The construction in Theorem 3.7 produces some quantum MDS codes with parameters \([[\lambda (q-1),\lambda (q-1)-2d+2, d]]_q,\) where \((q+1)/2\le d\le (q+1)/2+\lambda /2-1\). These codes are new in the sense that their parameters are not covered in the literature, and this class of quantum MDS codes has larger minimum distance than the known ones. Recently, we notice that this class of quantum MDS code can also be obtained from Ref. [11] by deleting the evaluation point at 0 in Theorem 3.9.

Example 3.8

Let \(q=17\). Applying Theorem 3.7 produces four new quantum MDS codes in Table 2.

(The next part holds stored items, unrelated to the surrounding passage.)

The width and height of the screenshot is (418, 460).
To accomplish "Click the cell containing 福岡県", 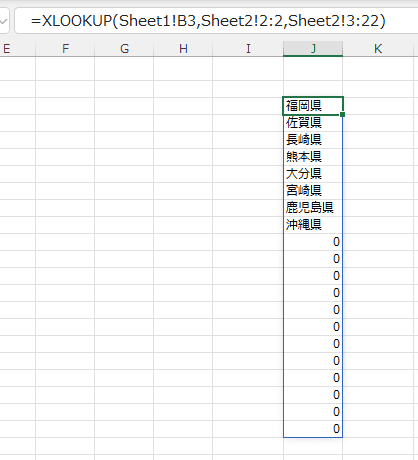I will 313,106.
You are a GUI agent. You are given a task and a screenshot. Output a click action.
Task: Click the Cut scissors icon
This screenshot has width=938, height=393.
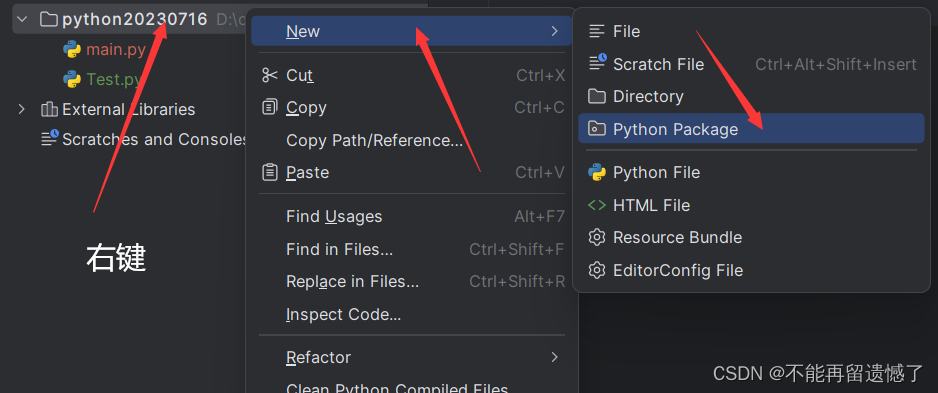point(270,75)
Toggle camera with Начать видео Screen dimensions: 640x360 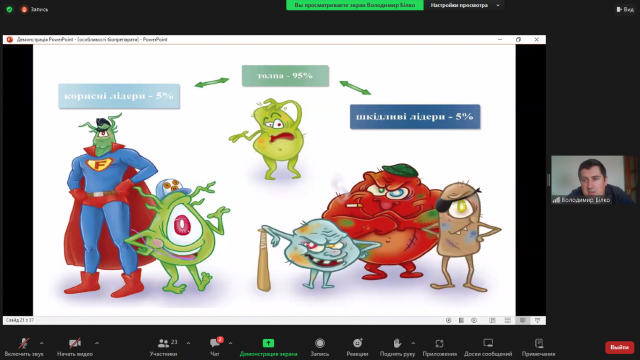(75, 347)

Table 2 New quantum MDS codes

Example 3.9

Let \(q=29\). Applying Theorem 3.7 produces some new quantum MDS codes in Table 3.

Table 3 New quantum MDS codes

In Ref. [5], the authors constructed several classes of pure asymmetric quantum codes based on subclass of alternant codes, such as nested Goppa codes and Euclidean self-orthogonal generalized Reed–Solomon codes. However, in this paper, we construct classical Hermitian dual-containing constacyclic codes by computing cyclotomic cosets in detail. Based on such constacyclic codes, we obtain two classes of quantum MDS codes by using the known Hermitian construction.

4 Conclusion

We have constructed two classes of quantum MDS codes whose parameters are given by \([[\lambda (q-1),\lambda (q-1)-2d+2,d]]_q\), where \(2\le d\le (q+1)/2+\lambda -1\) and \(q+1=\lambda r\) with \(r\) even, and \([[\lambda (q-1),\lambda (q-1)-2d+2,d]]_q\), where \(2\le d\le (q+1)/2+\lambda /2-1\) and \(q+1=\lambda r\) with \(r\) odd. The first class of quantum MDS codes has much larger minimum distance than the known ones. The second class of quantum MDS codes is new in the sense that its parameters are different from all the known ones and they also have much larger minimum distances. It would be interesting to go on this line of study, and more new quantum codes with good parameters may be constructed from classical constacyclic codes.